There are probably some opportunities to clean up/optimize that, but that's my idea.

This is all available in this this StackBlitz.

As @gcanti alluded to, it's worth noting that this guarantee (that a record has no keys outside its domain) is stronger than what TypeScript's structural type system can provide/describe.

alecgibson commented 12 months ago

@tgfisher4 thanks for the very thorough reply! 🙏🏼

Since yesterday I did a bit more rummaging in the codebase and discovered t.refinement, which I really should have been using instead of our own hand-rolled wrapper.

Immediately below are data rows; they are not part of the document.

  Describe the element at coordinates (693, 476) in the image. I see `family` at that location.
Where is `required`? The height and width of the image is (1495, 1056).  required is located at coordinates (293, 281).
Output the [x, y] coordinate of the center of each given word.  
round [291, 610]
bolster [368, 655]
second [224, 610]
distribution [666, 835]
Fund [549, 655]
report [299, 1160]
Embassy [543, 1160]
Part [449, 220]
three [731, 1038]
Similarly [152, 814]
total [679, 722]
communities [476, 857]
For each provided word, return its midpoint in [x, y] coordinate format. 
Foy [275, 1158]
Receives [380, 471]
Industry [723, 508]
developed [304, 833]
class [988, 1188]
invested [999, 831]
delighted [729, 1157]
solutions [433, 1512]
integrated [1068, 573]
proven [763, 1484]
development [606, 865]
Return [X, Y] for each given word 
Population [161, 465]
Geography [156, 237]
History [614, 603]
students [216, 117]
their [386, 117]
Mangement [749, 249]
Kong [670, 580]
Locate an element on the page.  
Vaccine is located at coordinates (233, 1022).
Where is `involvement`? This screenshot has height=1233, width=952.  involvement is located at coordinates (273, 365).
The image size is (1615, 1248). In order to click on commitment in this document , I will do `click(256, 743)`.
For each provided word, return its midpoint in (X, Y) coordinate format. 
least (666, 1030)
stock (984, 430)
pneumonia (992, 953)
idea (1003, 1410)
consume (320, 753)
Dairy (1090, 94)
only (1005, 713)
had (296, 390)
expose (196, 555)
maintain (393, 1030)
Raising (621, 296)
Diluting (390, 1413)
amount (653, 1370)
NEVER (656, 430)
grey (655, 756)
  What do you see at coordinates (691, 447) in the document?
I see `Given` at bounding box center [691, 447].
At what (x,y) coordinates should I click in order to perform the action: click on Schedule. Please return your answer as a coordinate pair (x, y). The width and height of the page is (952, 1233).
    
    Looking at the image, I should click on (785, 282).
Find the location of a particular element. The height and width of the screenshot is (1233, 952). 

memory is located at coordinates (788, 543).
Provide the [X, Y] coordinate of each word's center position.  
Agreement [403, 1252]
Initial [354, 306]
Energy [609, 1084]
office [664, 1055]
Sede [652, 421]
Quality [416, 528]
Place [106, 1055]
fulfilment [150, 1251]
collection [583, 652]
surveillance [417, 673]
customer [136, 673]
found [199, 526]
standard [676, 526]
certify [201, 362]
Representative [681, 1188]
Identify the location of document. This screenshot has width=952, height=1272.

It also got me to thinking that this behaviour really is sort of like a "record refinement" (if I understand the concept of "refinement" correctly: something that validates in a stricter way than TS might allow for? Which is what this whole conversation is about).

So I wonder if the most semantic, simple solution is something like:

export function refinedRecordType<D extends t.RefinementC<t.StringC>, C extends t.Mixed>(
  domain: D,
  codomain: C,
  name?: string,
): t.RefinementC<t.RecordC<D, C>> {
  return t.refinement(
    // Deliberately use t.string instead of domain to avoid io-ts stripping non-domain keys
    // before our predicate is run
    t.record(t.string, codomain, name),
    (a) => Object.keys(a).every(domain.is),
  ) as any;
}

It's a little bit ugly (it has some casting), and the errors are awful (since we're just relying on true/false logic), but I think it seems to do the job whilst staying vaguely understandable.